Rajesh R Nair; Vavullipathy N Unni; Kadevalappil N Indu; Sheela Nampoothiri; Anil Mathew; George Kurian; Avadaiammal Vimala

doi:10.1093/ckj/sft035

Nail-patella syndrome-a novel mutation in the LMX1B gene

Clin Kidney J. 2013 Jun;6(3):305-7. doi: 10.1093/ckj/sft035. Epub 2013 Apr 25.

Authors

Rajesh R Nair¹, Vavullipathy N Unni¹, Kadevalappil N Indu¹, Sheela Nampoothiri², Anil Mathew¹, George Kurian¹, Avadaiammal Vimala³

Affiliations

¹ Department of Nephrology , Amrita School of Medicine, Kochi, India.
² Department of Pediatric Genetics , Amrita School of Medicine, Kochi, India.
³ Department of Nephrology , Government Medical College , Kottayam, Kerala, India.

Abstract

Nail-patella syndrome (NPS) is an autosomal-dominant pleiotropic disorder characterized by dyplasia of finger nails, skeletal anomalies and frequently renal disease. In the reported case, genetic analysis revealed a new missense mutation in the homeodomain of LMX1B, presumed to abolish DNA binding (c.725T>C, p.Val242Ala). A missense mutation at codon 725 was identified, where thymine was replaced by cytosine which led to the replacement of valine by alanine at position 242. It was not detected in both parents.

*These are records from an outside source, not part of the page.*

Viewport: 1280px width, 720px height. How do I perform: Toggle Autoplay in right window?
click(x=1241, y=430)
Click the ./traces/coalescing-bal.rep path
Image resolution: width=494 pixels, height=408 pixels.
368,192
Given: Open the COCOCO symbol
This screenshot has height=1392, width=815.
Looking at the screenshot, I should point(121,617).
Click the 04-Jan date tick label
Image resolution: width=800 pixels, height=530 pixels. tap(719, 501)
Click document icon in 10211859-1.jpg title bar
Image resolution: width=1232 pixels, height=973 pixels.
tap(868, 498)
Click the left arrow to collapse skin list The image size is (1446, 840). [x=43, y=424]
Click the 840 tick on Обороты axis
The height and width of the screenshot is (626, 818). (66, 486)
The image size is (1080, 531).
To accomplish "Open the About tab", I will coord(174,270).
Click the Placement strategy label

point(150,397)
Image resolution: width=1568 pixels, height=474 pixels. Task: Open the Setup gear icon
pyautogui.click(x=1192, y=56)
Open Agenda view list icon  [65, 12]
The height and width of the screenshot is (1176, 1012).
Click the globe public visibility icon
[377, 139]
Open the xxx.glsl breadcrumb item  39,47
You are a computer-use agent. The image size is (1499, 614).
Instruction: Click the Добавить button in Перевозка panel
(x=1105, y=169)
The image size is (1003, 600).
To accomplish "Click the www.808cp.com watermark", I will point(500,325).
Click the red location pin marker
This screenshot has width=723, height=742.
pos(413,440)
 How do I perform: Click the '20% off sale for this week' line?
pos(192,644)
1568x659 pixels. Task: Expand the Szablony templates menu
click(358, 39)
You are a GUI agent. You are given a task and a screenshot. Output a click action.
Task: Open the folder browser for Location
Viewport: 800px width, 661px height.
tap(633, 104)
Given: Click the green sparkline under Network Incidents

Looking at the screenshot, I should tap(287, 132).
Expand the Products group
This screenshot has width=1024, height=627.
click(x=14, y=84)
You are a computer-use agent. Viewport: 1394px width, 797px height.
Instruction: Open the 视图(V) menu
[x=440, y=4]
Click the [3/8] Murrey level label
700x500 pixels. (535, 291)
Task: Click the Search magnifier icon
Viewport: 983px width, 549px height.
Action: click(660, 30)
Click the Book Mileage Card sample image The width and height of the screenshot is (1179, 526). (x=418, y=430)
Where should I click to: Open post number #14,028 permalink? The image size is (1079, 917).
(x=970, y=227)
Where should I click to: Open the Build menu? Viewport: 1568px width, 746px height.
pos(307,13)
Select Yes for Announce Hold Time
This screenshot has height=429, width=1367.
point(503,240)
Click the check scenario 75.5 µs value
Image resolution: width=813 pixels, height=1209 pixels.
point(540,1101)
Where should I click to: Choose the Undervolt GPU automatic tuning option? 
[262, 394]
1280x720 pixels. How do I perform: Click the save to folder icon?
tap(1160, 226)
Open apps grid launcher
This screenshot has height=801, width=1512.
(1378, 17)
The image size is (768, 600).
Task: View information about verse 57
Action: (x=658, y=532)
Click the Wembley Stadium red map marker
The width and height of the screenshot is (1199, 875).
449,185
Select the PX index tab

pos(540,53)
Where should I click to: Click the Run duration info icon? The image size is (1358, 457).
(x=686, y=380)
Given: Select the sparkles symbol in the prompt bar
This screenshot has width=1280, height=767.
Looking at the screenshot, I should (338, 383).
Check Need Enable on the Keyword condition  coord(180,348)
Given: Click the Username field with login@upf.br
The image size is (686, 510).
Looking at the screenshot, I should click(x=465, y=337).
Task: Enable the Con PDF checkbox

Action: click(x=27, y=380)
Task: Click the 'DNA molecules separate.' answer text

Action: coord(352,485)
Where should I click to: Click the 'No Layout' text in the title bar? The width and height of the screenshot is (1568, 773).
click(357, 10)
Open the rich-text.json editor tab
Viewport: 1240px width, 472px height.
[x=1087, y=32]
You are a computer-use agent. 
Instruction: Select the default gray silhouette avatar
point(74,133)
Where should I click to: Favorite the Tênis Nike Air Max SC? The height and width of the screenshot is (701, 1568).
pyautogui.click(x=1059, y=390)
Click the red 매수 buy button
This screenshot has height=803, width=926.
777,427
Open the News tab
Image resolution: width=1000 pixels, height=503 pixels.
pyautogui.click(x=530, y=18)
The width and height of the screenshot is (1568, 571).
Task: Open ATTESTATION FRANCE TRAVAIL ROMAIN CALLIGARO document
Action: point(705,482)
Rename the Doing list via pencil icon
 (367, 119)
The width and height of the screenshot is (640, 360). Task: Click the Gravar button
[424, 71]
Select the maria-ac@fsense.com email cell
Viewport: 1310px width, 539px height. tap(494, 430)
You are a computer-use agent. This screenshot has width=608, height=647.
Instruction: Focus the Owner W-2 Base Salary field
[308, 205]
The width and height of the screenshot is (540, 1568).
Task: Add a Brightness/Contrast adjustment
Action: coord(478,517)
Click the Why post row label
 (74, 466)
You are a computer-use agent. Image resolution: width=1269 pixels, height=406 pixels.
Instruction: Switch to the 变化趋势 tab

A 2005 study by Bongers et al. described a significant association between the presence of clinically relevant renal involvement in an NPS patient and a positive family history of nephropathy, which was lacking in our case.

Keywords: Nail-patella syndrome (NPS); de novo LMX1B mutation; end-stage renal disease (ESRD); renal transplantation.